Le cycle économique postérieur à la bulle spéculative est bien différent de
ceux qui ont été causés par une politique monétaire restrictive en vue de maîtriser
l’inflation. En effet, la baisse du taux d’intérêt des fonds fédéraux de 475 points
de base en 2001 a certainement amorti l’ampleur de la récession de 2001, mais
l’effondrement de la bourse et les faillites d’entreprises ont transformé l’effet de
richesse en effet de pauvreté. Contrairement aux autres récessions où le secteur
bancaire était en première ligne, cette fois-ci ce sont les détenteurs d’actions et
des obligations d’entreprises en faillite qui subissent les pertes. La diffusion des
impacts est plus lente parce que ce n’est pas au premier bulletin trimestriel de
baisse de la valeur des actifs que les gens réagissent, mais après deux ans de
mauvaises nouvelles. Les consommateurs américains, et dans une certaine mesure
les Canadiens, devront épargner un plus grand pourcentage de leur revenu
personnel disponible au cours des prochaines années. L’augmentation du taux
d’épargne freinera donc la croissance de la demande finale, surtout aux ÉtatsUnis. La cure d’amaigrissement des Américains est d’autant plus inévitable que le
déficit de la balance courante dépassant 4,5 % du PIB, résultant en grande partie
du boom de la consommation et de l’investissement de la fin des années 90, devra
également diminuer au cours des prochaines années. Une diminution du déficit de
la balance courante passe notamment par un ralentissement des importations de
biens et de services qui se répercutera également sur nos exportations.
La Banque du Canada devrait être patiente
Un taux de croissance du PIB réel américain inférieur à son taux potentiel
en 2002-2003, un taux de chômage supérieur au plein-emploi ainsi qu’une
croissance économique mondiale faible, voilà autant d’éléments qui exercent des
pressions déflationnistes importantes (baisse des prix industriels américains au
taux annuel de 1,1 % en juillet 2002). Pour compenser ces freins à l’expansion
économique américaine ainsi que les pressions déflationnistes, nous prévoyons
que la Réserve fédérale américaine gardera le taux d’intérêt des fonds fédéraux
stable au cours des deux ou trois prochains trimestres. L’impact de la croissance
anémique de l’économie américaine devrait donc inciter la Banque du Canada à
stopper sa campagne de hausse du taux d’intérêt directeur, car l’économie
canadienne ne peut pas surpasser bien longtemps celle des États-Unis sans
l’expansion de nos entreprises tournées vers l’exportation.

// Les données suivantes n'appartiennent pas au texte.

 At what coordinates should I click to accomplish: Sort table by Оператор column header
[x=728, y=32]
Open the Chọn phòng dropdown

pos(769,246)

Notre avenir économique est toutefois prometteur si les États-Unis
réussissent leurs ajustements macroéconomiques et que l’économie mondiale
retourne à sa vitesse de croisière de 3,6 % ou plus en 2003-2004. Cela
soutiendrait le prix de matières premières permettant ainsi un certain
raffermissement du taux de change du dollar canadien.